GlaxoSmithKline believes it has identified the source of the manufacturing problem that caused certain stocks of sub-standard Paxil CR and Avandamet.

GlaxoSmithKline believes it has identified the source of the manufacturing problem that caused certain stocks of sub-standard Paxil CR and Avandamet to be seized by the FDA in March this year.

The firm said it has implemented revisions to the manufacturing processes for both drugs, which suffered from a splitting problem.

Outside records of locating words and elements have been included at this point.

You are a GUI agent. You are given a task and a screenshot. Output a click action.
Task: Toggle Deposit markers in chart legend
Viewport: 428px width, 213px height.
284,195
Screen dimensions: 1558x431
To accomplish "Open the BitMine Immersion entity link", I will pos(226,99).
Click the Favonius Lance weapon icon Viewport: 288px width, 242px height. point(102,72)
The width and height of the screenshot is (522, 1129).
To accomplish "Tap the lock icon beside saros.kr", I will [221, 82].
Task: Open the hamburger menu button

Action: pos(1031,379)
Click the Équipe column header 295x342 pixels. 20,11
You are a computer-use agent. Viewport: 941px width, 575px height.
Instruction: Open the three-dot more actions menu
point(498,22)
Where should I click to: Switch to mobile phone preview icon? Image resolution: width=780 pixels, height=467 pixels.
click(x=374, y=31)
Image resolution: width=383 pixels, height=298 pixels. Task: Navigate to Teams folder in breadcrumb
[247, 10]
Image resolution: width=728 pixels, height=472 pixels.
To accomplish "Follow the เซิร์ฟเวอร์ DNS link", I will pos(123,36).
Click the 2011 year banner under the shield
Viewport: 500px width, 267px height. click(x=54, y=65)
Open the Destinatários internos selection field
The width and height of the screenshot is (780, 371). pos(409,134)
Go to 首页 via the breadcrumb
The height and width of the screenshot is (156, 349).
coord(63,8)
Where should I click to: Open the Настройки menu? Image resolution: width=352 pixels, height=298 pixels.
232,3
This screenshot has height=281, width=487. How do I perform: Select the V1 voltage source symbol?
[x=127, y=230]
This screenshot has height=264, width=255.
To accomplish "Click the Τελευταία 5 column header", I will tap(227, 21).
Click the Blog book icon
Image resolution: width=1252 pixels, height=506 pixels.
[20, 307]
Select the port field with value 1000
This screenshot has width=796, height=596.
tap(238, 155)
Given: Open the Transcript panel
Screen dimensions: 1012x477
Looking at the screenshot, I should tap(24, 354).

Both products were manufactured at GSK's Cidra plant in Puerto Rico, where their production was halted on the recommendation of the US Food and Drug Administration (FDA) earlier in the year.

In March, an inspection by the FDA revealed that affected Paxil CR tablets could split apart, which may result in patients receiving treatment that does not contain the active ingredient; alternatively, they could receive part of the drug containing the active components but not the compound necessary for its controlled release, the FDA concluded.

In the case of Avandamet, the FDA found that tablets did not contain an accurate dose of the active ingredient, rosiglitazone.

However, GSK has now signed a Consent Decree with the FDA that provides for an independent expert to review manufacturing processes at the site to assess compliance with FDA Good Manufacturing Practice requirements.

It also requires the company to provide a report to the FDA on any deficiencies that may be identified in the independent review, setting out a corrective plan and timetable for completion.

ìThe Consent Decree show that the FDA is serious about enforcing manufacturing standards essential for safe and effective prescription drugs,î noted John Taylor, FDA associate commissioner for regulatory affairs.

A spokesman for GSK told Pharmaceutical Marketing that only a `handful' of Paxil CR tablets were splitting and these had been removed by hand - a solution that was working well for the company. He added that the 1mg dose of Avandamet, in which the small molecules had been `clumping', had already been withdrawn from the market.

The firm said it expects to have both drugs back on the market sometime in mid 2005.

The FDA admitted that it was not aware that patients have been harmed by the drugs and no financial penalties have been imposed on GSK under the Consent Decree, although it does require that GSK posts a penal bond of $650m contingent upon its adhesion to the FDA's stipulations in dealing with the seized drug batches.

Furthermore, it allows for future penalties of up to $10m a year if the company fails to meet the terms of the agreement.

Separately, GSK has announced a strong Q1 `05 performance which saw a profit boost of 18 per cent (to £1.7bn). This was due in large part to strong performances by its Advair asthma treatment and Avandia, for diabetes, as well as a 5 per cent increase in sales (to $5bn). The firm also received a £140m injection through the return to Bayer of co-marketing rights for erectile dysfunction drug, Levitra.

CEO, Jean-Pierre Garnier, was confident that the firm is on track to hit a forecast double-digit increase in earnings during 2005.